> [What you are asked to do]
Update the rows below by changing every "Where should I click to" to "Which spot should I click to", and write out all the rows again with nothing else changed.

**** Data lines ****

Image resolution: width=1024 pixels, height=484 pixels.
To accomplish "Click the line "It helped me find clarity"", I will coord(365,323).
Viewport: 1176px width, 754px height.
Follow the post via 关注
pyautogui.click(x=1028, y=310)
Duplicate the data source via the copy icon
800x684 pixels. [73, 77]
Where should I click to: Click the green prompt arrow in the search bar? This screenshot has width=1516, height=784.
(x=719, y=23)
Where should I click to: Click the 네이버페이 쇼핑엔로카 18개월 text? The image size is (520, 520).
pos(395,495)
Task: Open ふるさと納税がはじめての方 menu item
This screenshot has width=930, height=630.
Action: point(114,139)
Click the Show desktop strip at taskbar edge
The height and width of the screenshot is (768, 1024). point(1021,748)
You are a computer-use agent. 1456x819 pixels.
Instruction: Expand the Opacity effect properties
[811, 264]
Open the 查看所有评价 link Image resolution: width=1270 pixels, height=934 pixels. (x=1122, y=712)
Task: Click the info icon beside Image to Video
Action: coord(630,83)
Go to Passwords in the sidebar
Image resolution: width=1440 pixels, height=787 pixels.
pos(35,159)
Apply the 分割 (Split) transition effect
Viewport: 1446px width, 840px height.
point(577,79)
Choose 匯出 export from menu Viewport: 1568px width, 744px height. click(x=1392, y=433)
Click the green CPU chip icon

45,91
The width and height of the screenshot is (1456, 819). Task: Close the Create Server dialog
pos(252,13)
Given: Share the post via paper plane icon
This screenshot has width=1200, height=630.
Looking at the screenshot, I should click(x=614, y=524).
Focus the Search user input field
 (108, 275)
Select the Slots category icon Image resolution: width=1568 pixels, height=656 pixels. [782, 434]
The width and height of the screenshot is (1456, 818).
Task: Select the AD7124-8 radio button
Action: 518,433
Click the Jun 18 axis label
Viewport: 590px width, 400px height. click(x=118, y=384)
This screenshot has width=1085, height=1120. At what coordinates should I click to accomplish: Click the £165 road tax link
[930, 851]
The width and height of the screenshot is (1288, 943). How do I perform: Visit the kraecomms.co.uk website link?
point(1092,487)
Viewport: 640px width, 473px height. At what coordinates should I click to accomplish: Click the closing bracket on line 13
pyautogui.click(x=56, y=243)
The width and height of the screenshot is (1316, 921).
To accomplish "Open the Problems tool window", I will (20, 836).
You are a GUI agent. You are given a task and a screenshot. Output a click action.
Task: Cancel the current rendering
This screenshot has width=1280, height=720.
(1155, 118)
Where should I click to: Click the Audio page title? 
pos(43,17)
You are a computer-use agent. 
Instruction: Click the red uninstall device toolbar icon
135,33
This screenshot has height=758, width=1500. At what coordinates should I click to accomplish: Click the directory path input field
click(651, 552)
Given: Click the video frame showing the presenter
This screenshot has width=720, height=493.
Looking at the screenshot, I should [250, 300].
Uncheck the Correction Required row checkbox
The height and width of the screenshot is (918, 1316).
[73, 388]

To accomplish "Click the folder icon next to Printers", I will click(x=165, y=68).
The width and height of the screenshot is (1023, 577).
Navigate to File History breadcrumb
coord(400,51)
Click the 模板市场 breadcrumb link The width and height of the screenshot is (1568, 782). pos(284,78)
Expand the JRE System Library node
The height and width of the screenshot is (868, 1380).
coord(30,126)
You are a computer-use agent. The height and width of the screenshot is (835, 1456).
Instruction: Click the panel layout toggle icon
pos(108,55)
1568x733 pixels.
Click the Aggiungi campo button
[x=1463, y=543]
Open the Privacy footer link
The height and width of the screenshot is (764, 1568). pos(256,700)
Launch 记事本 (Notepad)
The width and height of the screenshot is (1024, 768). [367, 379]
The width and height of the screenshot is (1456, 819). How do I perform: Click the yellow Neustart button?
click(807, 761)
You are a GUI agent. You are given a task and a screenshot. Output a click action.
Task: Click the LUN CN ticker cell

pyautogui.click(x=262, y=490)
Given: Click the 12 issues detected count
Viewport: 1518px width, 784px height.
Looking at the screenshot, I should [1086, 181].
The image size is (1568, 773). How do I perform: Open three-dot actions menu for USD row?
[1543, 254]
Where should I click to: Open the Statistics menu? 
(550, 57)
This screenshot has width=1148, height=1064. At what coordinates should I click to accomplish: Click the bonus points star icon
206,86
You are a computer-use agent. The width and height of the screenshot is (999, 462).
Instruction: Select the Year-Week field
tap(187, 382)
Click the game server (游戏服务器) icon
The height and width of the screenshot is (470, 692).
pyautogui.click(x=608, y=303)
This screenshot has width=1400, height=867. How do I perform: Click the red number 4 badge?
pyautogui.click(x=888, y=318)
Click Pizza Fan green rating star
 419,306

****

> [Result for this exercise]
Image resolution: width=1024 pixels, height=484 pixels.
To accomplish "Click the line "It helped me find clarity"", I will coord(365,323).
Viewport: 1176px width, 754px height.
Follow the post via 关注
pyautogui.click(x=1028, y=310)
Duplicate the data source via the copy icon
800x684 pixels. [73, 77]
Which spot should I click to: Click the green prompt arrow in the search bar? This screenshot has width=1516, height=784.
(x=719, y=23)
Which spot should I click to: Click the 네이버페이 쇼핑엔로카 18개월 text? The image size is (520, 520).
pos(395,495)
Task: Open ふるさと納税がはじめての方 menu item
This screenshot has width=930, height=630.
Action: point(114,139)
Click the Show desktop strip at taskbar edge
The height and width of the screenshot is (768, 1024). point(1021,748)
You are a computer-use agent. 1456x819 pixels.
Instruction: Expand the Opacity effect properties
[811, 264]
Open the 查看所有评价 link Image resolution: width=1270 pixels, height=934 pixels. (x=1122, y=712)
Task: Click the info icon beside Image to Video
Action: coord(630,83)
Go to Passwords in the sidebar
Image resolution: width=1440 pixels, height=787 pixels.
pos(35,159)
Apply the 分割 (Split) transition effect
Viewport: 1446px width, 840px height.
point(577,79)
Choose 匯出 export from menu Viewport: 1568px width, 744px height. click(x=1392, y=433)
Click the green CPU chip icon

45,91
The width and height of the screenshot is (1456, 819). Task: Close the Create Server dialog
pos(252,13)
Given: Share the post via paper plane icon
This screenshot has width=1200, height=630.
Looking at the screenshot, I should click(x=614, y=524).
Focus the Search user input field
 (108, 275)
Select the Slots category icon Image resolution: width=1568 pixels, height=656 pixels. [782, 434]
The width and height of the screenshot is (1456, 818).
Task: Select the AD7124-8 radio button
Action: 518,433
Click the Jun 18 axis label
Viewport: 590px width, 400px height. click(x=118, y=384)
This screenshot has width=1085, height=1120. At what coordinates should I click to accomplish: Click the £165 road tax link
[930, 851]
The width and height of the screenshot is (1288, 943). How do I perform: Visit the kraecomms.co.uk website link?
point(1092,487)
Viewport: 640px width, 473px height. At what coordinates should I click to accomplish: Click the closing bracket on line 13
pyautogui.click(x=56, y=243)
The width and height of the screenshot is (1316, 921).
To accomplish "Open the Problems tool window", I will (20, 836).
You are a GUI agent. You are given a task and a screenshot. Output a click action.
Task: Cancel the current rendering
This screenshot has width=1280, height=720.
(1155, 118)
Which spot should I click to: Click the Audio page title? 
pos(43,17)
You are a computer-use agent. 
Instruction: Click the red uninstall device toolbar icon
135,33
This screenshot has height=758, width=1500. At what coordinates should I click to accomplish: Click the directory path input field
click(651, 552)
Given: Click the video frame showing the presenter
This screenshot has width=720, height=493.
Looking at the screenshot, I should [250, 300].
Uncheck the Correction Required row checkbox
The height and width of the screenshot is (918, 1316).
[73, 388]

To accomplish "Click the folder icon next to Printers", I will click(x=165, y=68).
The width and height of the screenshot is (1023, 577).
Navigate to File History breadcrumb
coord(400,51)
Click the 模板市场 breadcrumb link The width and height of the screenshot is (1568, 782). pos(284,78)
Expand the JRE System Library node
The height and width of the screenshot is (868, 1380).
coord(30,126)
You are a computer-use agent. The height and width of the screenshot is (835, 1456).
Instruction: Click the panel layout toggle icon
pos(108,55)
1568x733 pixels.
Click the Aggiungi campo button
[x=1463, y=543]
Open the Privacy footer link
The height and width of the screenshot is (764, 1568). pos(256,700)
Launch 记事本 (Notepad)
The width and height of the screenshot is (1024, 768). [367, 379]
The width and height of the screenshot is (1456, 819). How do I perform: Click the yellow Neustart button?
click(807, 761)
You are a GUI agent. You are given a task and a screenshot. Output a click action.
Task: Click the LUN CN ticker cell

pyautogui.click(x=262, y=490)
Given: Click the 12 issues detected count
Viewport: 1518px width, 784px height.
Looking at the screenshot, I should [1086, 181].
The image size is (1568, 773). How do I perform: Open three-dot actions menu for USD row?
[1543, 254]
Which spot should I click to: Open the Statistics menu? 
(550, 57)
This screenshot has width=1148, height=1064. At what coordinates should I click to accomplish: Click the bonus points star icon
206,86
You are a computer-use agent. The width and height of the screenshot is (999, 462).
Instruction: Select the Year-Week field
tap(187, 382)
Click the game server (游戏服务器) icon
The height and width of the screenshot is (470, 692).
pyautogui.click(x=608, y=303)
This screenshot has width=1400, height=867. How do I perform: Click the red number 4 badge?
pyautogui.click(x=888, y=318)
Click Pizza Fan green rating star
 419,306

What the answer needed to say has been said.